Just as many persons of color found it inherently condescending when Bill Clinton was referred to as the first Black President, so too will many LGBTQs find this to be insulting. Despite his statement of personal support for the concept of Marriage Equality, his insistence that it is still a matter of States Rights over Civil Rights has many of the people he expected to come to his side in support continuing to challenge him. We want to know, if he truly believes that we should all be treated equally under the law, why does he still refuse to sign the Executive Order that has been waiting on his desk for 3 years now and ban discrimination against LGBTQ employees by Federal contractors?
Even among those in the community who have vocally expressed their gratitude and support for the President for his interview the other day, few believe he has achieved the status of Sainthood this cover implies.
But more troubling (to me, at least) is that this cover reveals the complete lack of any appreciation of American history that one should expect from a publication that would like us to consider it as a reputable source of news.
At least, at the time people were referring to Bill Clinton as the first Black President, we had never had one. But we HAVE had a gay President!
Leaving aside the speculation about Abraham Lincoln for now (speculation being given increasing attention in academic circles) there is very little doubt in the minds of all but the most homophobic historians that James Buchanan was gay.

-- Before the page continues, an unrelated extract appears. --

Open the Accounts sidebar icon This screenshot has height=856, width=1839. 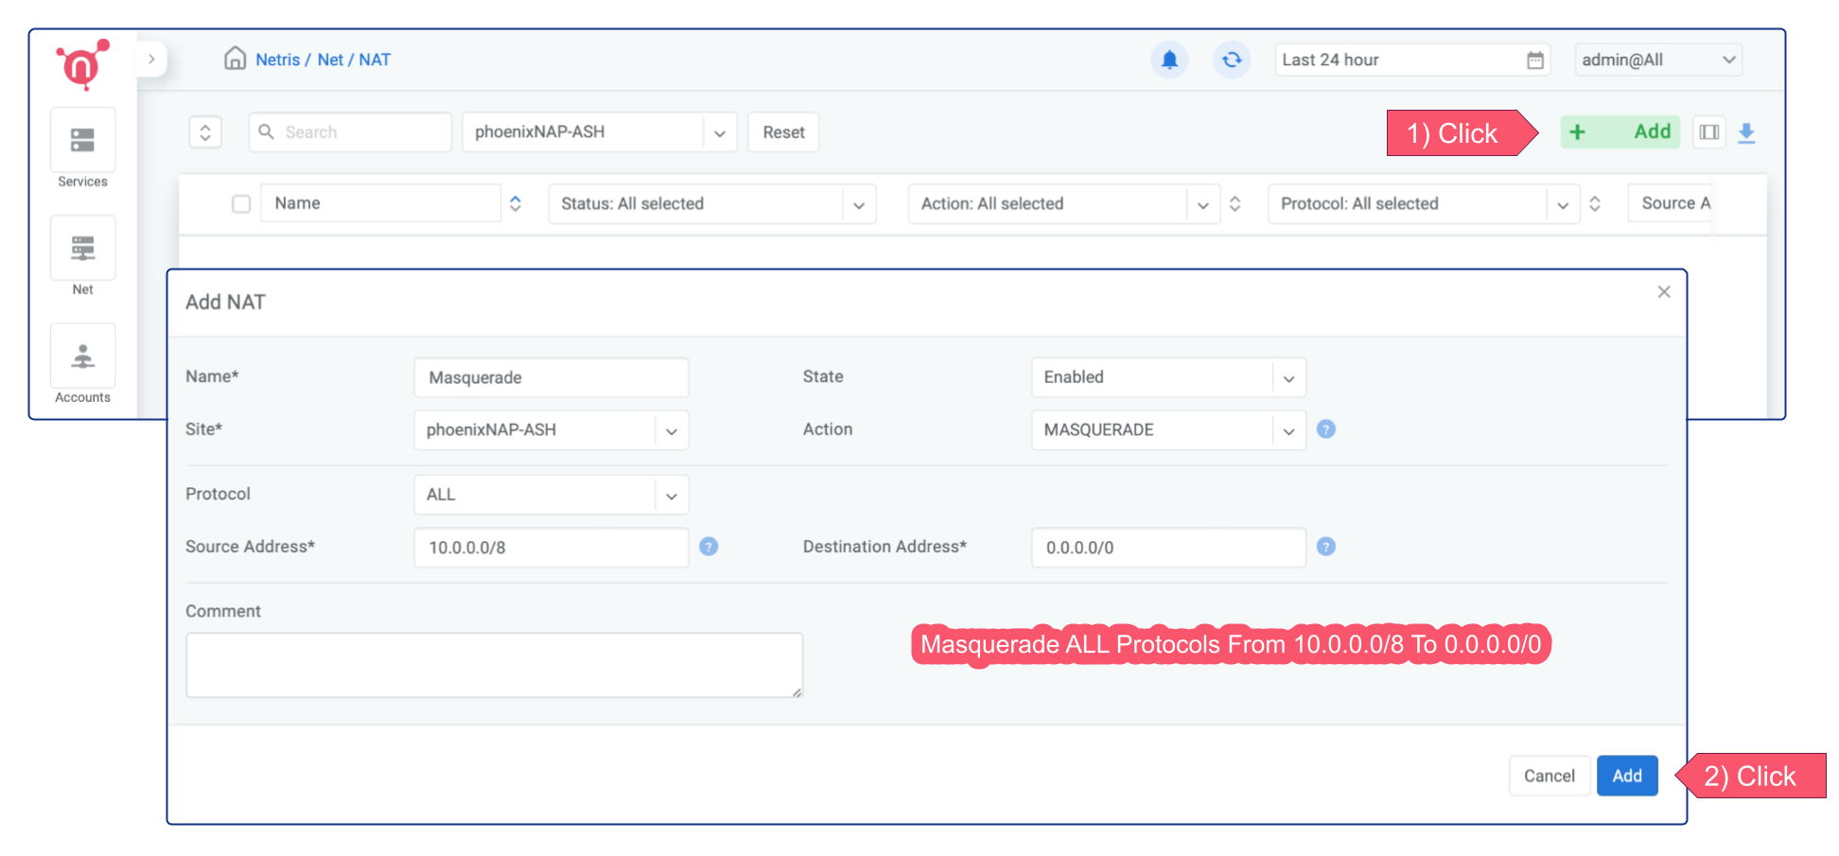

Even Wikipedia, notorious for trying to whitewash their biographies of LGBTQ people (as if a President who has been dead for over one-hundred years were going to threaten a lawsuit, a la Tom Cruise or John Travolta) tacitly acknowledges the fact that he was, at the least, bisexual. From their biography:
For fifteen years in Washington, D.C., before his presidency, Buchanan lived with his close friend, Alabama Senator William Rufus King... Buchanan's and King's close relationship prompted Andrew Jackson to call King "Miss Nancy" and "Aunt Fancy", while Aaron V. Brown spoke of the two as "Buchanan and his wife." Some of the contemporary press also speculated about Buchanan's and King's relationship. The two men's nieces destroyed their uncles' correspondence, leaving some questions about their relationship; but the length and intimacy of surviving letters illustrate "the affection of a special friendship", and Buchanan wrote of his "communion" with his housemate. In May 1844, during one of King's absences that resulted from King's appointment as minister to France, Buchanan wrote to a Mrs. Roosevelt, "I am now 'solitary and alone', having no companion in the house with me. I have gone a wooing to several gentlemen, but have not succeeded with any one of them. I feel that it is not good for man to be alone, and [I] should not be astonished to find myself married to some old maid who can nurse me when I am sick, provide good dinners for me when I am well, and not expect from me any very ardent or romantic affection."
"I have gone a wooing to several gentlemen... not expect from me any very ardent or romantic affection..." Is there any other rational way to interpret these quotes other than as revealing the depth of his relationship with King?
Maybe we should all chip in and buy Andrew Sullivan and his editors at Newsweek copies of a few American history books!